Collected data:
□ □ □

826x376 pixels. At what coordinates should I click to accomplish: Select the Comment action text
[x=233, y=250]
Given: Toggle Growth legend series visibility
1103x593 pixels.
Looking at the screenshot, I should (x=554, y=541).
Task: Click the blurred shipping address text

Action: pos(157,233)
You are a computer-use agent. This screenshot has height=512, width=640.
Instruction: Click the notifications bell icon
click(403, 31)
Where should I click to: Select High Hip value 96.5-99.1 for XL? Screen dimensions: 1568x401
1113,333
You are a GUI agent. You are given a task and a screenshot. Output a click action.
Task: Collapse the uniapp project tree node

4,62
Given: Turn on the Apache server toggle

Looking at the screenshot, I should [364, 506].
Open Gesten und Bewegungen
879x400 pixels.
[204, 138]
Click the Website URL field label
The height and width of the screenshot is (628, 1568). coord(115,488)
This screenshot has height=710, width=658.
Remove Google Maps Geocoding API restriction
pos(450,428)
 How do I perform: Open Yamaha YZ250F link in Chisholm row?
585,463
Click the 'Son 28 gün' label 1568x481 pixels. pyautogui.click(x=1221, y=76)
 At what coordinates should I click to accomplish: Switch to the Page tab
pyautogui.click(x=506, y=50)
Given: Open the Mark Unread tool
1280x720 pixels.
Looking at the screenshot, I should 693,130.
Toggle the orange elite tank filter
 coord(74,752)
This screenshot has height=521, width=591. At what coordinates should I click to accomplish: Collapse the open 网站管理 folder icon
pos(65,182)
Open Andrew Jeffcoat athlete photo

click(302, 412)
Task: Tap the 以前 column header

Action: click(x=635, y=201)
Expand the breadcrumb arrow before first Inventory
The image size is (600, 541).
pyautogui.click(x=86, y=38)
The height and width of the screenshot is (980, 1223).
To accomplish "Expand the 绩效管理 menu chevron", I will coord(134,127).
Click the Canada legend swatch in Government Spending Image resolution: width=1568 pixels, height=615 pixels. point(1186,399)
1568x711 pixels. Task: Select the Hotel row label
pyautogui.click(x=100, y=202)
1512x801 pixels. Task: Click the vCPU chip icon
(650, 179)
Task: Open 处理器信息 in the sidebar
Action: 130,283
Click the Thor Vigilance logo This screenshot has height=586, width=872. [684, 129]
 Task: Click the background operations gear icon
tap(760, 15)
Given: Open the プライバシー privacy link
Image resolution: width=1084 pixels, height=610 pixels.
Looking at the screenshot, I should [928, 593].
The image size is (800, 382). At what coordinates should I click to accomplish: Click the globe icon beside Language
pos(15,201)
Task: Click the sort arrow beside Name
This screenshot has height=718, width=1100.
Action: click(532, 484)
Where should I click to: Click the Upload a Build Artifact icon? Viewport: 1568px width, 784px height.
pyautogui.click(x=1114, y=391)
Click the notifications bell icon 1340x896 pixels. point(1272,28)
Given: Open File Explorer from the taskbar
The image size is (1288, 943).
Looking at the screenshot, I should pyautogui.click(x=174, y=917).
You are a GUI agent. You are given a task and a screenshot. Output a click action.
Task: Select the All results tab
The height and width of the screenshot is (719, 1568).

□ □ □

Among the entries above, determine how many lines contain "point", then output only that number.

__Your solution__.
2